Almost all researchers across the globe concur with the risk-aversive theory to explain the lack of aggressive investing by women. Even the temptation of high returns is not enough to lure women into a space of anything that is more than moderate risk -taking. On the contrary, men are more optimistic and confident about their decisions and are hence bigger risk-takers. They would look at a risky venture in terms of the potential benefits, whereas, women would evaluate in terms of the potential costs, thereby, affecting the choices made.

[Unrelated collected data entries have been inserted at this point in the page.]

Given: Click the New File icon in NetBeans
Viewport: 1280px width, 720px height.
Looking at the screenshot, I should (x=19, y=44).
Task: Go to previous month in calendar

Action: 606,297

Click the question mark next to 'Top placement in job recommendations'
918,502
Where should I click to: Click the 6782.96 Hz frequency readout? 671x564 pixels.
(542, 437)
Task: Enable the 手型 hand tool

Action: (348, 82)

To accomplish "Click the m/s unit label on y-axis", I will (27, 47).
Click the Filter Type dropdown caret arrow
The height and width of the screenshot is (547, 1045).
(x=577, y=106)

Another way to understand it is culturally, men have been accorded a higher position in the society, connecting their position to their ability to provide the basic needs and sustenance for the family. Hence, any activity that would include providing for the long-term meant planning, based on external forces. This was left to the men as they were the ones who were free to explore the surroundings and spend their time gaining an understanding of the outside world. The woman’s primary pre-occupation was the well-being and the welfare of her children and family. This required a greater intuitive sense and an understanding of the internal forces active in people. It just seemed to be a natural division of labour.
However, with changing times women are no longer content just being the nurturer waiting for the man to bring the bread. Looking at the financial world it can be said that women make better bankers— they are good with saving and protecting existing funds, but are more hesitant when it comes to going out there aggressively to make money.
There are also systematic factors in the market that indicate gender differences— vagueness or ambiguity about market information being some. Women are less likely to involve themselves with ambiguous contexts, especially as finance is not just a means of independence but more often a part of their nurturing for the children. Modern women have now expanded the definition of mothering to include financial health too. Even if the returns promise to be quite high but are accompanied with more than moderate risk level, women will not be willing to take that option because it interferes with their basic beliefs of providing security to the family. Dealing with vague factors due to lack of information makes a woman uneasy. Women are more conservative when the level of reward increases. Even the earlier beliefs that women only like to invest in gold and jewellers do not hold true anymore. Under stress, men are more aggressive and will fight harder whereas women are more prudent and cautious.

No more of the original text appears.